[Collected data entries]
··········
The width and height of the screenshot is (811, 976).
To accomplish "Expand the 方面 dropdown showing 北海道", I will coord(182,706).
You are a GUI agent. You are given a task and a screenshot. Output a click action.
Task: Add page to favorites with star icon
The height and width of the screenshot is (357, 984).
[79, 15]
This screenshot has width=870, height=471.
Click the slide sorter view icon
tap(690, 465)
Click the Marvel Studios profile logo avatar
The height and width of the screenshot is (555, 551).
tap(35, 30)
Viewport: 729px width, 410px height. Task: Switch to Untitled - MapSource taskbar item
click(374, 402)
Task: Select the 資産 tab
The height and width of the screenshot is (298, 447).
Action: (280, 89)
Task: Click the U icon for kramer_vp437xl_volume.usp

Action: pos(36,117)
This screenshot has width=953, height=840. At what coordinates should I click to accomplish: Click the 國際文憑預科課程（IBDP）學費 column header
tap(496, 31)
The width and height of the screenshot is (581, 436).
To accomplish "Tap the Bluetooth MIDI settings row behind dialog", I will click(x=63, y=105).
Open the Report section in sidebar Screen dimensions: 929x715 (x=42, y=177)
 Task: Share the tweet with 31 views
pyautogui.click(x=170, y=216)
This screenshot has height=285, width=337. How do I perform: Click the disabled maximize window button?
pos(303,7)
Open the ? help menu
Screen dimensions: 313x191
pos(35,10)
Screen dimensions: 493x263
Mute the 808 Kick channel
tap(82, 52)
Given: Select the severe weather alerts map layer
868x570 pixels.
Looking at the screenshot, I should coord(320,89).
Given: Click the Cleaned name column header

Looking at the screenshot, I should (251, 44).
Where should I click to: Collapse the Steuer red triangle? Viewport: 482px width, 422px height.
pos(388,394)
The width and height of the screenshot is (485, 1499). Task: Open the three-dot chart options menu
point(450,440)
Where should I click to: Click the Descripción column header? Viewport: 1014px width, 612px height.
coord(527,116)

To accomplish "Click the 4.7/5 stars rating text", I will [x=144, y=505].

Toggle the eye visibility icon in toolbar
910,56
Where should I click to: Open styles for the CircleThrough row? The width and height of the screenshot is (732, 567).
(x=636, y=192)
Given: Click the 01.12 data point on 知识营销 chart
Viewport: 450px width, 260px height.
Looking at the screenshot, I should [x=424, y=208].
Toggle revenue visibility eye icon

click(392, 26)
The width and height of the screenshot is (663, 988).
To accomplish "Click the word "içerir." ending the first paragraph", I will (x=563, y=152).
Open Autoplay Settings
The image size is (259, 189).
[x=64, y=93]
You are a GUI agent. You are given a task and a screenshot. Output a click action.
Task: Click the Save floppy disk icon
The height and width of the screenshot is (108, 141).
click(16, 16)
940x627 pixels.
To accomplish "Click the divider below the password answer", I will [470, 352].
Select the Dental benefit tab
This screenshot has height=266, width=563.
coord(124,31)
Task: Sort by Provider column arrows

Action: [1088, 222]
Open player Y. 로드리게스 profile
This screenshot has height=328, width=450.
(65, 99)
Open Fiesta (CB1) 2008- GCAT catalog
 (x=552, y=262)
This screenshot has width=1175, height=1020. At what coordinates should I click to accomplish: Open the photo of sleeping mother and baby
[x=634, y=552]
··········
> **What is being asked**
Your answer must be the complete data, repeated word for word.

> **Final answer**
The width and height of the screenshot is (811, 976).
To accomplish "Expand the 方面 dropdown showing 北海道", I will coord(182,706).
You are a GUI agent. You are given a task and a screenshot. Output a click action.
Task: Add page to favorites with star icon
The height and width of the screenshot is (357, 984).
[79, 15]
This screenshot has width=870, height=471.
Click the slide sorter view icon
tap(690, 465)
Click the Marvel Studios profile logo avatar
The height and width of the screenshot is (555, 551).
tap(35, 30)
Viewport: 729px width, 410px height. Task: Switch to Untitled - MapSource taskbar item
click(374, 402)
Task: Select the 資産 tab
The height and width of the screenshot is (298, 447).
Action: (280, 89)
Task: Click the U icon for kramer_vp437xl_volume.usp

Action: pos(36,117)
This screenshot has width=953, height=840. At what coordinates should I click to accomplish: Click the 國際文憑預科課程（IBDP）學費 column header
tap(496, 31)
The width and height of the screenshot is (581, 436).
To accomplish "Tap the Bluetooth MIDI settings row behind dialog", I will click(x=63, y=105).
Open the Report section in sidebar Screen dimensions: 929x715 (x=42, y=177)
 Task: Share the tweet with 31 views
pyautogui.click(x=170, y=216)
This screenshot has height=285, width=337. How do I perform: Click the disabled maximize window button?
pos(303,7)
Open the ? help menu
Screen dimensions: 313x191
pos(35,10)
Screen dimensions: 493x263
Mute the 808 Kick channel
tap(82, 52)
Given: Select the severe weather alerts map layer
868x570 pixels.
Looking at the screenshot, I should coord(320,89).
Given: Click the Cleaned name column header

Looking at the screenshot, I should (251, 44).
Where should I click to: Collapse the Steuer red triangle? Viewport: 482px width, 422px height.
pos(388,394)
The width and height of the screenshot is (485, 1499). Task: Open the three-dot chart options menu
point(450,440)
Where should I click to: Click the Descripción column header? Viewport: 1014px width, 612px height.
coord(527,116)

To accomplish "Click the 4.7/5 stars rating text", I will [x=144, y=505].

Toggle the eye visibility icon in toolbar
910,56
Where should I click to: Open styles for the CircleThrough row? The width and height of the screenshot is (732, 567).
(x=636, y=192)
Given: Click the 01.12 data point on 知识营销 chart
Viewport: 450px width, 260px height.
Looking at the screenshot, I should [x=424, y=208].
Toggle revenue visibility eye icon

click(392, 26)
The width and height of the screenshot is (663, 988).
To accomplish "Click the word "içerir." ending the first paragraph", I will (x=563, y=152).
Open Autoplay Settings
The image size is (259, 189).
[x=64, y=93]
You are a GUI agent. You are given a task and a screenshot. Output a click action.
Task: Click the Save floppy disk icon
The height and width of the screenshot is (108, 141).
click(16, 16)
940x627 pixels.
To accomplish "Click the divider below the password answer", I will [470, 352].
Select the Dental benefit tab
This screenshot has height=266, width=563.
coord(124,31)
Task: Sort by Provider column arrows

Action: [1088, 222]
Open player Y. 로드리게스 profile
This screenshot has height=328, width=450.
(65, 99)
Open Fiesta (CB1) 2008- GCAT catalog
 (x=552, y=262)
This screenshot has width=1175, height=1020. At what coordinates should I click to accomplish: Open the photo of sleeping mother and baby
[x=634, y=552]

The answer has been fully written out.